- **HOW TO COMPLETE THIS TASK**
The required result is a copy of each line below in which "arrow" appears.

- **EXERCISE MATERIALS**
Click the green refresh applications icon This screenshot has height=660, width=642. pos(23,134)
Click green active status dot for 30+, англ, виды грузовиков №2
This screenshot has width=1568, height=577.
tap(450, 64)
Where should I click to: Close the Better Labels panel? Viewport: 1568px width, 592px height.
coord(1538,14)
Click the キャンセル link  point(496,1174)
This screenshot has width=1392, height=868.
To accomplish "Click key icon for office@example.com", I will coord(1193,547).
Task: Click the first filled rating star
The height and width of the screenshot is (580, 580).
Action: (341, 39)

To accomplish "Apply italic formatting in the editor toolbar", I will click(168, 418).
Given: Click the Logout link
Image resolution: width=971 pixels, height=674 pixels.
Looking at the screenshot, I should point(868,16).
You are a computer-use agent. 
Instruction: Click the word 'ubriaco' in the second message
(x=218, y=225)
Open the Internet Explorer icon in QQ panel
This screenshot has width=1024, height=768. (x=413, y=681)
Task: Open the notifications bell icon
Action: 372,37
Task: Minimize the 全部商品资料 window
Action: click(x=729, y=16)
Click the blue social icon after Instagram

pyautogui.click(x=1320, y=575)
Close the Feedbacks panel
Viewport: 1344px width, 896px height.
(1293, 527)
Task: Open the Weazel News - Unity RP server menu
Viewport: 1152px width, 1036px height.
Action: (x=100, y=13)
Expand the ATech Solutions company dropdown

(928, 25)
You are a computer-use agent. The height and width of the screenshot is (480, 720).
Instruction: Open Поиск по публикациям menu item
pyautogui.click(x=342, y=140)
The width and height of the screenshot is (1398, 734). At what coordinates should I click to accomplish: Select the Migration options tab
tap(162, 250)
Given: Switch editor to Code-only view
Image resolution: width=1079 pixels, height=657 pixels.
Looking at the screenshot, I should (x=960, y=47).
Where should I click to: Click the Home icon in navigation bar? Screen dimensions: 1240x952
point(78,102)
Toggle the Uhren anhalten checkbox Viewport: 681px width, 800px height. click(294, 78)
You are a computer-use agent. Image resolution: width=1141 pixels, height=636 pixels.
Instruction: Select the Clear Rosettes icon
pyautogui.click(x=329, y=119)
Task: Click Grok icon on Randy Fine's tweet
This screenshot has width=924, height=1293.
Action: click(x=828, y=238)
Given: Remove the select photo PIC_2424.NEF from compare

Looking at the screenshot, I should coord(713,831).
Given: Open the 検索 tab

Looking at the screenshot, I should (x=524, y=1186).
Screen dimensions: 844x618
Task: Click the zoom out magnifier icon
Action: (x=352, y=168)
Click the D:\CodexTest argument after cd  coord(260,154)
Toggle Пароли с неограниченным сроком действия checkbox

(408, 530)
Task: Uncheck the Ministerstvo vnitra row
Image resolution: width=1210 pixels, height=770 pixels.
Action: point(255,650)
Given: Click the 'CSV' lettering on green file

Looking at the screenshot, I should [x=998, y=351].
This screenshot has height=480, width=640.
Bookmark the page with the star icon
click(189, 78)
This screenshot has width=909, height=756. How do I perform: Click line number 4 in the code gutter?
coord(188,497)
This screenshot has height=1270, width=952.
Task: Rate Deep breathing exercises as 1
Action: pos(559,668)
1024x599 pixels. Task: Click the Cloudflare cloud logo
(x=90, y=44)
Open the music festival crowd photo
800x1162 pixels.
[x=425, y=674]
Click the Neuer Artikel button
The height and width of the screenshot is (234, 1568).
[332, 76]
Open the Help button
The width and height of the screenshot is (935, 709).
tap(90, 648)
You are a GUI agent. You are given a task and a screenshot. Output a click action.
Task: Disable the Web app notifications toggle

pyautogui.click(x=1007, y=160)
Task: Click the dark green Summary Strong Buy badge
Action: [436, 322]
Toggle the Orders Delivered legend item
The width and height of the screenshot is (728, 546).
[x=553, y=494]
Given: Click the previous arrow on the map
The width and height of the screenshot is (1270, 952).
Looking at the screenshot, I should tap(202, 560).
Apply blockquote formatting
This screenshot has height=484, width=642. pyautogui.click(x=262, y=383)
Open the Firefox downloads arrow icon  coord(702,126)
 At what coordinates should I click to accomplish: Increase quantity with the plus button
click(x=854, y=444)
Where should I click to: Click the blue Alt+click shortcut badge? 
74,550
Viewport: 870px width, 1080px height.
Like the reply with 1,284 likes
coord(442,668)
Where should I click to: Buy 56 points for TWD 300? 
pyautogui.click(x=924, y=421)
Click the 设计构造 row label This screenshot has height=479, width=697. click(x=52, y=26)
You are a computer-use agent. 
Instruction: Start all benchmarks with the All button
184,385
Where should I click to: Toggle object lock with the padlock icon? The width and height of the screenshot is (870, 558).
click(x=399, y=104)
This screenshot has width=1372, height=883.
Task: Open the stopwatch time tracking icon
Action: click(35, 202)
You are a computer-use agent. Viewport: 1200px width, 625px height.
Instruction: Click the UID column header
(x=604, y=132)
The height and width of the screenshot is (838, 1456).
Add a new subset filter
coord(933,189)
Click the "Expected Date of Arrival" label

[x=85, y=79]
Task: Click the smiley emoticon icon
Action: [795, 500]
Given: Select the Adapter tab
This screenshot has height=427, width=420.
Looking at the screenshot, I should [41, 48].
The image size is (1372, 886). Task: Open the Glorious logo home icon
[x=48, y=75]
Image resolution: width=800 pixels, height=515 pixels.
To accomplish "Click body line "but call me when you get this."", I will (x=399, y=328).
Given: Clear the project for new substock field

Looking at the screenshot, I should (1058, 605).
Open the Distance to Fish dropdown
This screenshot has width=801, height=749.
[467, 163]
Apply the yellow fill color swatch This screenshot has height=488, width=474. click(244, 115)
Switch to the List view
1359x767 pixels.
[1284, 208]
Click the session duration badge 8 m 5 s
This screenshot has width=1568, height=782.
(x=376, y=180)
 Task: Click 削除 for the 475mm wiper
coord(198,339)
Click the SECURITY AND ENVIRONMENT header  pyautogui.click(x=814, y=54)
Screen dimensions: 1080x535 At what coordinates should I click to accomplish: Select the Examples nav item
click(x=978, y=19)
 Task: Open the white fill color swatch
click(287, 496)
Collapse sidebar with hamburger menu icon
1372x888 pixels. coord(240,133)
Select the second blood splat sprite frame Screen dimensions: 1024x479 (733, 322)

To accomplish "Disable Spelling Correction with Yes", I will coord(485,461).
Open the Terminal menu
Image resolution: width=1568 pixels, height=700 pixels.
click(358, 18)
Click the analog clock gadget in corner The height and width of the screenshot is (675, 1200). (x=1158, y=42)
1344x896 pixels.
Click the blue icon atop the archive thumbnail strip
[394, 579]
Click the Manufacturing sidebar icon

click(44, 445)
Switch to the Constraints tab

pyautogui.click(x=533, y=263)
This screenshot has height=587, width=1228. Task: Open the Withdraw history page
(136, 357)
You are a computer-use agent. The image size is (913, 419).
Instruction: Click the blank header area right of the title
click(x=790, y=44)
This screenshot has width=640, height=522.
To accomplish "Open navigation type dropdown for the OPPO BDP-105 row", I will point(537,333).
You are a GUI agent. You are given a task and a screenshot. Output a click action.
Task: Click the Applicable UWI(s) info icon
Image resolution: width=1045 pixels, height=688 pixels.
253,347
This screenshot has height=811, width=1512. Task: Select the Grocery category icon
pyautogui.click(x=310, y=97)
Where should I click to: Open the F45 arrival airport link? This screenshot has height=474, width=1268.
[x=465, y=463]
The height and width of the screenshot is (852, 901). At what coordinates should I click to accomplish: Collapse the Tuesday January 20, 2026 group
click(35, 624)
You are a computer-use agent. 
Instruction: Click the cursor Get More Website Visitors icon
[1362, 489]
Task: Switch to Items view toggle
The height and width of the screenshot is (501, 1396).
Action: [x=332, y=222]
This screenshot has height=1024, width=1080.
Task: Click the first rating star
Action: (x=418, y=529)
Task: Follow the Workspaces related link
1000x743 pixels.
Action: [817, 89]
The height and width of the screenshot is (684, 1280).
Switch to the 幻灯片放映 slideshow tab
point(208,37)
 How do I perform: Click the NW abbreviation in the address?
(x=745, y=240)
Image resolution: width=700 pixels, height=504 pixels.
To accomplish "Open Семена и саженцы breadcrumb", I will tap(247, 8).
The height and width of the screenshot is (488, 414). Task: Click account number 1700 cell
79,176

- **RESPONSE AREA**
Given: Click the previous arrow on the map
Open the Firefox downloads arrow icon  coord(702,126)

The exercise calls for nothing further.